Since 1996, PulseNet, a national laboratory network, has used bacterial DNA “fingerprinting” methods to connect foodborne illnesses to detect outbreaks. AMD technology is improving PulseNet’s ability to link illnesses to food sources. In 2013, CDC began helping PulseNet laboratories throughout the nation use AMD methods on foodborne bacteria, increasing the speed at which labs can detect outbreaks and identify contaminated food sources. By removing contaminated food sources from store shelves and out of people’s homes faster, public health programs can prevent additional illnesses.
As of March 2019, 69 laboratories in 49 states were PulseNet lab certified for whole genome sequencing of four major foodborne bacteria—Salmonella, Listeria, Shiga toxin-producing E. coli and Campylobacter.
Norovirus is the leading cause of illnesses from contaminated food in the United States, causing over half of all foodborne illnesses.

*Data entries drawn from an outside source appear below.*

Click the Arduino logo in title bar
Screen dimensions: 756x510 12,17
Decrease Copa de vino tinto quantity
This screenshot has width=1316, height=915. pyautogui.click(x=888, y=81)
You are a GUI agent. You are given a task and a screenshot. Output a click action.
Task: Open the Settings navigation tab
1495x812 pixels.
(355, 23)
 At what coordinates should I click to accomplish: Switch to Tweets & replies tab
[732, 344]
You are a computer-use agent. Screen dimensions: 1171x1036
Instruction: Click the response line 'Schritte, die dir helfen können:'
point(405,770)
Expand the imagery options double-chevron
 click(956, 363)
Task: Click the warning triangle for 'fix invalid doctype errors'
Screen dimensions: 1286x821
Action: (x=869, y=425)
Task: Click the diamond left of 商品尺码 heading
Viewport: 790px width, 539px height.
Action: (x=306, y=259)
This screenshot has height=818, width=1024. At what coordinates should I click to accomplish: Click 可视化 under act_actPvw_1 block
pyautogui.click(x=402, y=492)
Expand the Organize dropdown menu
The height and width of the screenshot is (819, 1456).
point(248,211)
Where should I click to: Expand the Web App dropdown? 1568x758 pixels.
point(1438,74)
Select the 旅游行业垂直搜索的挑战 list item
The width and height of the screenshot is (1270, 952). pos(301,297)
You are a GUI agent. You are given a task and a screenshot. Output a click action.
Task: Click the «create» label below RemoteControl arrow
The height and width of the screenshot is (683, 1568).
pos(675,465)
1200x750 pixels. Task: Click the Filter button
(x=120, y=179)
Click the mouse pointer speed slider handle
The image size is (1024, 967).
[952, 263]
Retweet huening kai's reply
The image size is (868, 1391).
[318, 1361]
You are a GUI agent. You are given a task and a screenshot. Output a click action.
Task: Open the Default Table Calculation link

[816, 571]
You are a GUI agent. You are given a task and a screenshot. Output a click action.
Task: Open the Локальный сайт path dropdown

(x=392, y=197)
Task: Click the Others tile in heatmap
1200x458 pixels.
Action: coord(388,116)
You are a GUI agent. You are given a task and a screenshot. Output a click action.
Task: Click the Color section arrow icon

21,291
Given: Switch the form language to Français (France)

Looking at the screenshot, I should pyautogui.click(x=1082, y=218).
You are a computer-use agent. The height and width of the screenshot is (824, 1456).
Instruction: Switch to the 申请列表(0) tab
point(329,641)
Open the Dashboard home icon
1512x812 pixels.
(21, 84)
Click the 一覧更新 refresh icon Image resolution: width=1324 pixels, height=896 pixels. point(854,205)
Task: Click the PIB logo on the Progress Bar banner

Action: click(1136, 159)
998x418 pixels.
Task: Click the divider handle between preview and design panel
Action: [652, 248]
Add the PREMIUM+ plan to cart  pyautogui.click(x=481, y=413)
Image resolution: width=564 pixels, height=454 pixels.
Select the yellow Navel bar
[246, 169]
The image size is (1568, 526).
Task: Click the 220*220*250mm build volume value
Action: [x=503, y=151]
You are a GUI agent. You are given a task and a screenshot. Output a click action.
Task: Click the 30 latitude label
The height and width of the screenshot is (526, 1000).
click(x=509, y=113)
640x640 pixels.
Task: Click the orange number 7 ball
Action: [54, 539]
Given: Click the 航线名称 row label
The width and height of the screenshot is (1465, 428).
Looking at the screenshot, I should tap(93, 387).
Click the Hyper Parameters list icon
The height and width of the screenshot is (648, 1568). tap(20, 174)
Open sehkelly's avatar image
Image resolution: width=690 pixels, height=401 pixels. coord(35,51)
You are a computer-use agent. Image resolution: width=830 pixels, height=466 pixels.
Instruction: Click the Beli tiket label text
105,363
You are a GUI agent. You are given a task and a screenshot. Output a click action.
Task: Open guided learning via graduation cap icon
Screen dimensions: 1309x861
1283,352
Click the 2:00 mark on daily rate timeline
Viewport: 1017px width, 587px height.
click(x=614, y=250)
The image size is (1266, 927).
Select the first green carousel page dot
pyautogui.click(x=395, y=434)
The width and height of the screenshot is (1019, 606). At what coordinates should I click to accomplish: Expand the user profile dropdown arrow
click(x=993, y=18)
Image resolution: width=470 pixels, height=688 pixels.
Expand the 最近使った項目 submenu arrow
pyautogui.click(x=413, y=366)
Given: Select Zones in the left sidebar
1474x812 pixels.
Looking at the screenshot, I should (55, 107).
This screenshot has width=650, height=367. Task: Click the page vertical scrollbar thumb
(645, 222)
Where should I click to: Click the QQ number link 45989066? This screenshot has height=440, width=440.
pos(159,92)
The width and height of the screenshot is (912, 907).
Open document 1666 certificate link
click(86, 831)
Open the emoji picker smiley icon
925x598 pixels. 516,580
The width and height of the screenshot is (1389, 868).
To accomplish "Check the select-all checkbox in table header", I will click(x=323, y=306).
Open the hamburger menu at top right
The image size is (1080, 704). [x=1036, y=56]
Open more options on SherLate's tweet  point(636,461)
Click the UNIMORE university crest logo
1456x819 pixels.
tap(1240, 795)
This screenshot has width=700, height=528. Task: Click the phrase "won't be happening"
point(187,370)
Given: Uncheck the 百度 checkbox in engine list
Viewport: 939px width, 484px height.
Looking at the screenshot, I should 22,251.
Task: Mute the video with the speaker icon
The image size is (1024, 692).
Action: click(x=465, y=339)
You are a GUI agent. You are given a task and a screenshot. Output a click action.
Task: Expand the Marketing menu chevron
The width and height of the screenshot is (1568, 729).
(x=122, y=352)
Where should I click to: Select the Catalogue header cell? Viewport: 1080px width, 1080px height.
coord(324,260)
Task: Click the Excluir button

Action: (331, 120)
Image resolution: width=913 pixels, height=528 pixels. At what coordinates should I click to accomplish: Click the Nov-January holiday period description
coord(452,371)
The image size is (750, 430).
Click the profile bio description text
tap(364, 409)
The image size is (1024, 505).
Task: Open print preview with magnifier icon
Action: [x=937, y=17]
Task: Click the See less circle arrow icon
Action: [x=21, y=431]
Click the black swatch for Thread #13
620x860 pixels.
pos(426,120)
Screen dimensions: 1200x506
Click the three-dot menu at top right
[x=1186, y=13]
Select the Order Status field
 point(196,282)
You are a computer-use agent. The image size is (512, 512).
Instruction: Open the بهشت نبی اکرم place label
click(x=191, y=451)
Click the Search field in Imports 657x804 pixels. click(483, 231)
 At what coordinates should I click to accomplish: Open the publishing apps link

Norovirus is the leading cause of illnesses from contaminated food in the United States, causing over half of all foodborne illnesses. CDC monitors the spread of norovirus strains through CaliciNet, a surveillance network of state and local public health laboratories coordinated by CDC. With AMD methods, CDC is developing a next-generation sequencing (NGS) protocol to amplify norovirus genetic material from patient stool samples. Several CaliciNet labs have implemented these AMD technologies as well, greatly improving public health’s ability to detect outbreaks faster and speed up development of vaccines to prevent norovirus illnesses and outbreaks.
Cyclospora cayetanensis is a single-celled parasite that causes an intestinal infection called cyclosporiasis. Cyclosporiasis outbreaks often are associated with imported fresh produce. Identifying the particular food item or ingredient that caused an outbreak can be very challenging because fresh produce might be mixed in a salad or served as a garnish or topping. CDC and other agencies are using AMD methods to develop DNA fingerprinting to distinguish among different strains of C. cayetanensis that causes cyclosporiasis. These tools could help link cases of cyclosporiasis to each other and to particular types of produce, which help public health officials investigate and prevent cases and outbreaks of Cyclospora infection.